Political power should be at two levels. As much power as possible should be in the hands of the burghs—not in faraway Westminster, not in almost as faraway Holyrood, not even in remote counties, but on the spot: the burghs. What burghs cannot do for themselves—defence, foreign policy, etc.—is for Westminster, who can best utilise and deploy national assets as required. E.g. on behalf of fishing communities, Westminster can negotiate treaties, agree fishing grounds and deploy our navy to protect those fishing grounds.
The advantage of burgh autonomous local government—this being the kind of government that we evolved and enjoyed for centuries, until powers were gradually removed over the course of the 20th Century with the final nail in the coffin of local government being Heath’s 1974 Act—is that it allows communities to run themselves according to their character. Britons obviously have much in common, but there are differences in temperament and attitude—and not just between Scots and English, but between Geordies and Londoners, Glaswegians and Aberdonians, etc. So, e.g. the kind of hard men needed to police the Gorbals are not desirable for bucolic Inverness; so Inverness Burgh Police (1847–1968) could recruit more of a ‘Dickson of Dock Green’ constable while City of Glasgow Police (1800–1975) would recruit more of a Jack Regan/Gene Hunt type. The problem with the regional constabularies replacing the burgh, made even worse with Police Scotland, is that they are too much of a one-size-fits-all solution—we end up with the Gene Hunts bullying their way down Inverness High Street while Dickson nervously makes his way through the Gorbals.
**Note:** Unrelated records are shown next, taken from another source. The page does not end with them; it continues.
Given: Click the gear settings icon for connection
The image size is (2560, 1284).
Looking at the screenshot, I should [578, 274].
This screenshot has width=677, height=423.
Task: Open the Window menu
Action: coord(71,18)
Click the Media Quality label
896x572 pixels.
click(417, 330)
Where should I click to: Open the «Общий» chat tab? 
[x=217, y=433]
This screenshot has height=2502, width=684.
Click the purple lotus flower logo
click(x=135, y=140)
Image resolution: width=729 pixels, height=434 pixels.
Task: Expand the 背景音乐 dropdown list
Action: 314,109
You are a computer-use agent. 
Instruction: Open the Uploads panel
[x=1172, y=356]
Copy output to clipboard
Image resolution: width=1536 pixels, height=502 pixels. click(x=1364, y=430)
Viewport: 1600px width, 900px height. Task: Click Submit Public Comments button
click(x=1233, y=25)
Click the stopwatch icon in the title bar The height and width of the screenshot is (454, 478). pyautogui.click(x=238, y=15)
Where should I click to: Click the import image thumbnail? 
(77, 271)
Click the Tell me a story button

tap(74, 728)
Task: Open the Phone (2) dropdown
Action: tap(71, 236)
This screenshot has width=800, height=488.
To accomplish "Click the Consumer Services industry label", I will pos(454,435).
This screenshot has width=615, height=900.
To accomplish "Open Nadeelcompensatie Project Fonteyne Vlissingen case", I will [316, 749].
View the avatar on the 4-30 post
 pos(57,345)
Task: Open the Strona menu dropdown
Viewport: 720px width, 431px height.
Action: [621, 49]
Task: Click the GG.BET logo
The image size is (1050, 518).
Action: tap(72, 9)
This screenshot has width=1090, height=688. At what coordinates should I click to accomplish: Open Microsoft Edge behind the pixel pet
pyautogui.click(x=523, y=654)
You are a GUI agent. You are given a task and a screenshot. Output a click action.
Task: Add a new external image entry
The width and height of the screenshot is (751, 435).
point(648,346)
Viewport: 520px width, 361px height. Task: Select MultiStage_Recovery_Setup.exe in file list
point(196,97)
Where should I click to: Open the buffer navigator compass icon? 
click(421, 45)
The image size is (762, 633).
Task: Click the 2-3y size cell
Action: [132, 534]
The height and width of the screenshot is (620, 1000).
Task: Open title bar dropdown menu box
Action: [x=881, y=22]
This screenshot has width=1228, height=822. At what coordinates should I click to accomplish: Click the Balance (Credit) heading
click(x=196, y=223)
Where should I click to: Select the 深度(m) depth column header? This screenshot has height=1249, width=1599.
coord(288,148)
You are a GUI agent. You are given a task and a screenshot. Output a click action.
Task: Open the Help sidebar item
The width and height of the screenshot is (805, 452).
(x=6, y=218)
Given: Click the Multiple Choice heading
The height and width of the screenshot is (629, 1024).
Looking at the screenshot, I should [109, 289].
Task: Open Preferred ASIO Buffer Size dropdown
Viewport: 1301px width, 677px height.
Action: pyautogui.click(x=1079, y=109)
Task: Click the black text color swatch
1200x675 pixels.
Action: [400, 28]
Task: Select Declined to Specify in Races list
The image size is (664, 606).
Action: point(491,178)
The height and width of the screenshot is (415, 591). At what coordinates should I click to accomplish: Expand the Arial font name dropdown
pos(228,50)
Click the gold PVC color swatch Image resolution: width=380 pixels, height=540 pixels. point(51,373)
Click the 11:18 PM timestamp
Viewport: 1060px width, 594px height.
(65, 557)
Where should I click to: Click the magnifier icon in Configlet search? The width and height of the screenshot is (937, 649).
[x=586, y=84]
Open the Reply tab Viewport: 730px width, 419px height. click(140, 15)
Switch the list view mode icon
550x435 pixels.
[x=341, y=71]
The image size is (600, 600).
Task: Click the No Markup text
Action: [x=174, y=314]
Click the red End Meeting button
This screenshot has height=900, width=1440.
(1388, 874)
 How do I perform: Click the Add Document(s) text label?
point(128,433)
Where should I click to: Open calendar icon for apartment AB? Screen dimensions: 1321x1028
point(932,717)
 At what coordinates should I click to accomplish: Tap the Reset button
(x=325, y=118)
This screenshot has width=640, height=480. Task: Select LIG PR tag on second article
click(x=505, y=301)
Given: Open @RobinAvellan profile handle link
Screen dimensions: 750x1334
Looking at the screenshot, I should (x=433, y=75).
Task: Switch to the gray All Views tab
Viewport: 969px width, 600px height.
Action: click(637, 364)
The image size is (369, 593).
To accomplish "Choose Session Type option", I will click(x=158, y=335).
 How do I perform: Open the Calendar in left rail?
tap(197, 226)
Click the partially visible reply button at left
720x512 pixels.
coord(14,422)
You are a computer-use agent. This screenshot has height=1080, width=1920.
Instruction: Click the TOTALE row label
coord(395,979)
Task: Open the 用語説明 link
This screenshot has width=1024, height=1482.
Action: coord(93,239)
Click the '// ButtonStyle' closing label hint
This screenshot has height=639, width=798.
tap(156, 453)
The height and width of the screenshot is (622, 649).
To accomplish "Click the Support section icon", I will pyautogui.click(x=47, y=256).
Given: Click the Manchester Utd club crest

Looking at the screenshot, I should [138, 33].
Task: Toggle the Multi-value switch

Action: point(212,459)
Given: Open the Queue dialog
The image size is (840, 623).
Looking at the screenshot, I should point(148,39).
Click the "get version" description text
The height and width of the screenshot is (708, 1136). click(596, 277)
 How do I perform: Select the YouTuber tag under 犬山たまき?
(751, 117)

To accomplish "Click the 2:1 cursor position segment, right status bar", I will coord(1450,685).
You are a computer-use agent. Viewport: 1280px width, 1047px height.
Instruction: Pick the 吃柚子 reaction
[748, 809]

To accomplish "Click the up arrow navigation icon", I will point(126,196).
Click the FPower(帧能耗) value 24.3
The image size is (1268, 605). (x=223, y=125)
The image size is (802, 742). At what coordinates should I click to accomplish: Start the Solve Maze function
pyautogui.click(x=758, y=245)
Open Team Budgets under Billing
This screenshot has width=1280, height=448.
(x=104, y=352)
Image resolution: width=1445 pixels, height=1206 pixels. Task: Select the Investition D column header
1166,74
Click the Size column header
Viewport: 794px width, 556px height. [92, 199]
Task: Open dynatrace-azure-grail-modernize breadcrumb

The notion that we must make this unnecessary layer of government work is equivalent to handing an injured person a leaflet, ‘Living With Gangrene’ and giving him some air-freshener. No. Cure it. And demand its cure if no-one is trying.
[2/2] Granted, UKIP is probably finished as a political party; but that is separate from trying to make our country better by getting rid of the abortion that is Holyrood.
ReplyDeleteCan we do so? The means are there. Sovereignty resides in our Parliament in Westminster (and never mind folderol like it being ‘a permanent part of the United Kingdom's constitutional arrangements’—it is a fundamental principle of Parliamentary sovereignty that one parliament may not bind another). If the SNP do something stupid like calling an illegal referendum or declaring UDI, Parliament has the legal power and duty to immediately suspend the rogue (treasonous in the case of UDI) assembly pending formal abolition. Note that we suspended Stormont in 1972, abolished it in 1973, and since its re-establishment in 1998, it has been suspended four times so far. If we can do that in NI in the face of multiple well-armed, murderous terrorist groups, it will be a peace of p*ss in pacific Scotland (most we have to fear is enraged SNP’ers going on a teacake-smashing frenzy).
We can push for a second Devolution referendum, as provided for by Part 2A, Section 63A(3) of the Scotland Act 1998 c.46. This has none of the constitutional implications of a second independence referendum: it’s been 23 years, a respectable interval; and, unlike independence and EU referendums, it is harmless regardless of result. If nothing else, it will keep the SNP busy for a while protecting their phoney-baloney jobs.
The simplest way to end the Devolution fiasco is to include it in a party manifesto. The Tory government need only stonewall the SNP until the next election while committing in their manifesto to replacing the current Devolution model. Job done.
‘Stiffen the sinews, summon up the blood, Disguise fair nature with hard-favour’d rage’ and close that damned assembly.